Alexander S. Lundervold, November 5th, 2019.

***Under construction***

# Introduction

This notebook and the next is meant to give you a taste of neural networks and deep learning. This is a very large field and the taste will be small. The goal is to perhaps satisfy some of your curiosity ("What is deep learning? How do you *do* deep learning") and point you towards ways to learn more about the topic.

We'll see how to construct a basic deep neural network in PyTorch, and how to train it to perform a task. 

To get a better understanding of what neural networks are and how they work, I recommend watching the following two videos.

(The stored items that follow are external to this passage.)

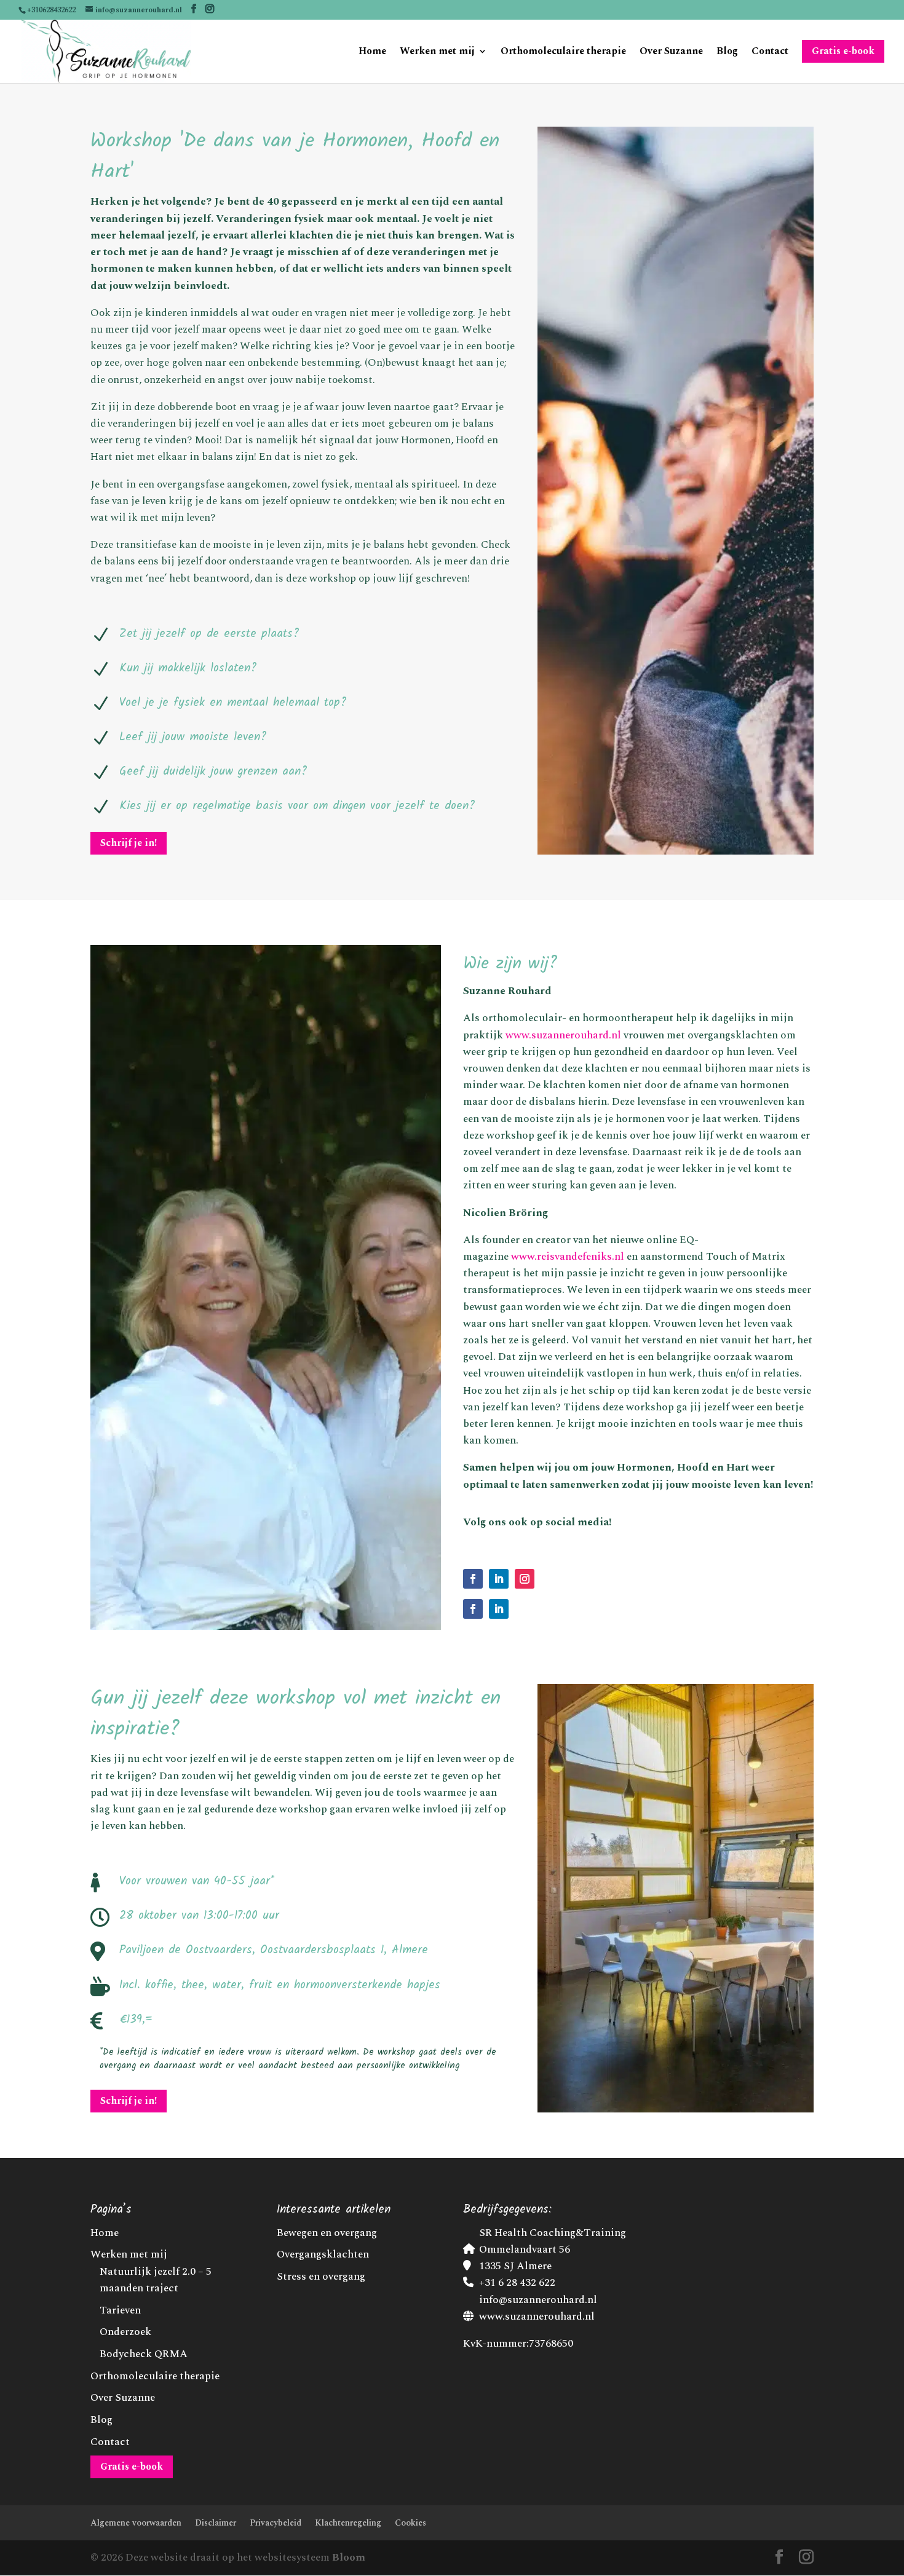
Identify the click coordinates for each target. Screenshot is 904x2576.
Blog (727, 52)
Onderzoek (125, 2332)
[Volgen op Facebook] (473, 1579)
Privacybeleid (275, 2522)
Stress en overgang (321, 2277)
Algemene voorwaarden (135, 2522)
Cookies (410, 2522)
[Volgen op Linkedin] (499, 1579)
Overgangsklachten (323, 2254)
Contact (769, 52)
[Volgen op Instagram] (524, 1579)
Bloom (348, 2558)
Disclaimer (215, 2522)
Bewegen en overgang (327, 2233)
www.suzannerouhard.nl (563, 1035)
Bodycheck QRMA (144, 2354)
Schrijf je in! (128, 843)
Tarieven (120, 2310)
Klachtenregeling (348, 2522)
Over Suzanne (671, 52)
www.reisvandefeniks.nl (567, 1257)
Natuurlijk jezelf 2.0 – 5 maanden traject (156, 2280)
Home (372, 52)
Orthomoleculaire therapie (563, 52)
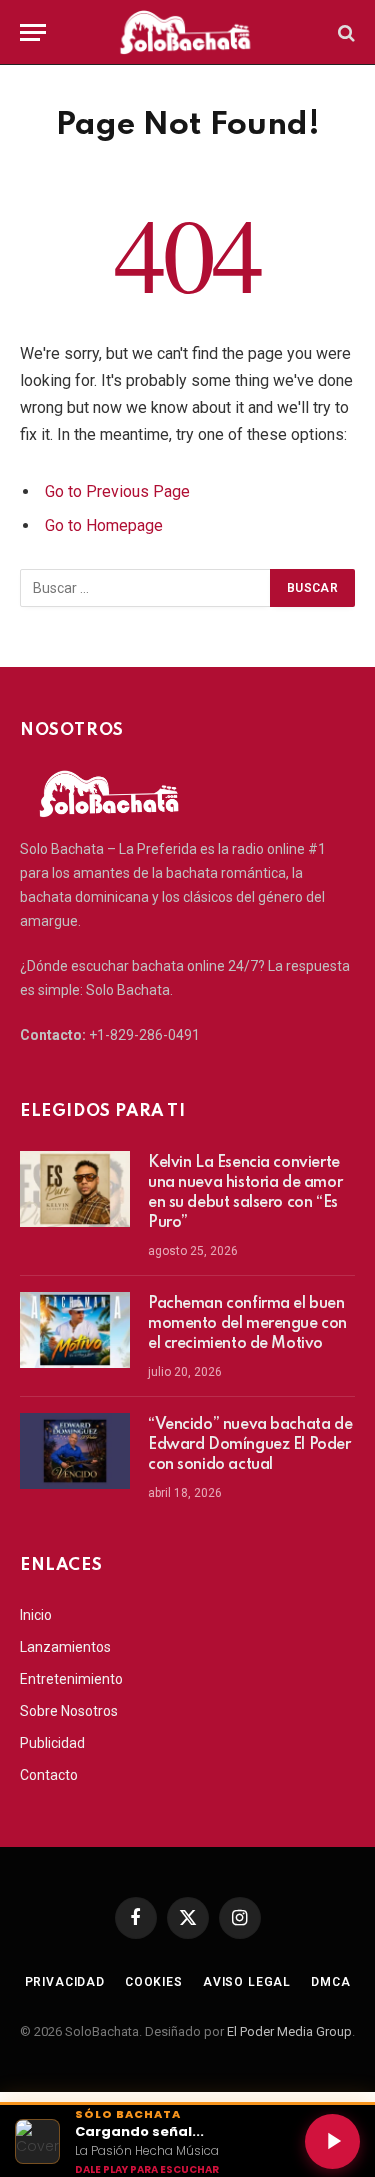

They give a nice high-level understanding. To learn more about the details, see the references listed on Canvas. 

In [1]:
%%HTML
<iframe width="560" height="315" src="https://www.youtube.com/embed/aircAruvnKk" 
frameborder="0" allow="accelerometer; autoplay; encrypted-media; gyroscope; picture-in-picture" allowfullscreen>
</iframe>

In [2]:
%%HTML
<iframe width="560" height="315" src="https://www.youtube.com/embed/IHZwWFHWa-w" 
frameborder="0" allow="accelerometer; autoplay; encrypted-media; gyroscope; picture-in-picture" allowfullscreen>
</iframe>

## Convolutional neural networks

Then we'll construct what's called a *convolutional neural network*, the best kind of neural network for images (and more, see the lecture slides for details). 

In [3]:
%%HTML
<video width=60% autoplay loop> <source src="assets/CNN-viz-otavio-good.mp4"> </video>

We won't cover how CNNs work in any detail, but the lecture will give some motivation for why one would want to do CNNs rather than standard fully-connected neural networks. 

For more about how CNNs work, I recommend watching the video below. It gives a nice, but still high-level, introduction to convolutional neural networks. For more in-depth understanding consult the references listed on Canvas. 

In [4]:
%%HTML
<iframe width="560" height="315" src="https://www.youtube.com/embed/FmpDIaiMIeA" 
frameborder="0" allow="accelerometer; autoplay; encrypted-media; gyroscope; picture-in-picture" allowfullscreen>
</iframe>

# Setup

In [None]:
# To automatically reload modules defined in external files.
%reload_ext autoreload
%autoreload 2

# To display plots directly in the notebook:
%matplotlib inline

In [None]:
from pathlib import Path
import numpy as np
import pandas as pd
import matplotlib.pyplot as plt
import matplotlib
import sklearn
import shutil
import zipfile
import os

In [None]:
# To make the notebook reproducible
seed = 42
np.random.seed(seed)

In addition to our standard framework imported above, we'll need both torch and torchvision:

*If you have problems importing these, see https://github.com/alu042/DAT158ML for troubleshooting tips, or ask Alexander or a TA for assistance.*

In [None]:
import sys
!conda install --yes --prefix {sys.prefix} -c pytorch pytorch torchvision

In [None]:
import torch
import torchvision
import torch.nn.functional as F

# A simple example

We'll use a famous benchmark data set, widely studied by the computer vision community: <a href="https://www.cs.toronto.edu/~kriz/cifar.html">Cifar-10</a>. 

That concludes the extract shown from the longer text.